A Canadian ski resort is cutting lift ticket prices by 84% on April 2, but it insists the timing has nothing to do with President Donald Trump's impending tariffs.
Pre-purchase lift tickets at the Mount Norquay Ski Resort in Banff are normally on sale for C$119 for adults (roughly $83).
But on April 2, which the resort has dubbed "Canadian Proud Ski Day," prices are set to be slashed to C$18.67 (around $13.10) to celebrate Mount Norquay's "heritage as a proudly Canadian-owned and operated ski hill."
While the evidently patriotic event will coincide with Trump's "Liberation Day" — when the US's reciprocal levies on trading partners are set to take effect — a spokesperson for the Mount Norquay Ski Resort denied that the discount was a reaction to this.
In an email to Business Insider, the spokesperson said: "Considering the circumstances, we're hosting this event to celebrate Canadian-owned business and Canadian tourism."
The spokesperson did not elaborate on what those circumstances were but added that the day would be about "embracing what makes us proudly Canadian."
The ski resort said that the $18.67 price was chosen to honor the year of the Canadian Confederation.
Since Trump took office, the US and Canada have been locked in an escalating trade war.
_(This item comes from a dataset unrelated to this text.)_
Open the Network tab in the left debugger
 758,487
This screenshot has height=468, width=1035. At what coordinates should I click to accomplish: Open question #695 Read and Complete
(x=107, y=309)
Trump first threatened reciprocal tariffs against Canada in February but delayed those by a month. After the levies went into effect in early March, a wider exemption was implemented days later.
As relations between Ottawa and Washington have grown increasingly tense, Canadians have shown their feelings by pulling back on travel to the US and supporting the "Buy Canadian" movement, among other things.
Trump told reporters on Friday that he had changed the date for his "Liberation Day" from April 1 to April 2 as he "didn't want it to be April Fools' Day because then nobody would believe what I said."
Trump said on Monday that he may be inclined to provide exemptions to certain countries when the levies begin next week.
"I may give a lot of countries breaks. It's reciprocal, but we might be even nicer than that. You know, we've been very nice to a lot of countries for a long time," he said.